> _DIRECTIONS FOR THIS TASK_
Restate word for word the line with "Task: Click the CW network label" and the rest of the listing after it, ending at the final line, and include nothing else.

-*-

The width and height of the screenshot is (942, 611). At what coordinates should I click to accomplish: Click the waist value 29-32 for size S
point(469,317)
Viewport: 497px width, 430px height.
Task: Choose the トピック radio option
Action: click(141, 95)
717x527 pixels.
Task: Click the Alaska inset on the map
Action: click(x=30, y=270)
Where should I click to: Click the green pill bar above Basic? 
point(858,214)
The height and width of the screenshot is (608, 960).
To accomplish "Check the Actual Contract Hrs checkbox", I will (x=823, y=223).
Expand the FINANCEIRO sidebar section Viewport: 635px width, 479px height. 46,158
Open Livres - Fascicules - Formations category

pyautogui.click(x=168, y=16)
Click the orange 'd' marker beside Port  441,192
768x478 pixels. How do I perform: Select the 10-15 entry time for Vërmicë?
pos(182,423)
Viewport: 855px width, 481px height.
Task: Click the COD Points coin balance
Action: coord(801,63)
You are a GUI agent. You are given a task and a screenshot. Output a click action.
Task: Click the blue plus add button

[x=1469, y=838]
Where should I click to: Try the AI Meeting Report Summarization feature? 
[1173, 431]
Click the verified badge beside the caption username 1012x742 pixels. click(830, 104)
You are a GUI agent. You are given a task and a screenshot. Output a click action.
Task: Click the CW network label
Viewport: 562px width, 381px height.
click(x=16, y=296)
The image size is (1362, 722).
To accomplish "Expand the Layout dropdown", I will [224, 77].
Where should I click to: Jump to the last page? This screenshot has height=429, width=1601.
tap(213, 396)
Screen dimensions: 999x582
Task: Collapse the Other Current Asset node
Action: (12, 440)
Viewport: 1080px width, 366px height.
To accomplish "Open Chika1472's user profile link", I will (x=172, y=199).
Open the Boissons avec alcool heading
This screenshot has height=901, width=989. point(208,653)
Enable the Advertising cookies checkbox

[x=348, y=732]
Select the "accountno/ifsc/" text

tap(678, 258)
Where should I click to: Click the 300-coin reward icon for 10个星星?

-*-

> _OUTPUT FOR THIS TASK_
Task: Click the CW network label
Viewport: 562px width, 381px height.
click(x=16, y=296)
The image size is (1362, 722).
To accomplish "Expand the Layout dropdown", I will [224, 77].
Where should I click to: Jump to the last page? This screenshot has height=429, width=1601.
tap(213, 396)
Screen dimensions: 999x582
Task: Collapse the Other Current Asset node
Action: (12, 440)
Viewport: 1080px width, 366px height.
To accomplish "Open Chika1472's user profile link", I will (x=172, y=199).
Open the Boissons avec alcool heading
This screenshot has height=901, width=989. point(208,653)
Enable the Advertising cookies checkbox

[x=348, y=732]
Select the "accountno/ifsc/" text

tap(678, 258)
Where should I click to: Click the 300-coin reward icon for 10个星星?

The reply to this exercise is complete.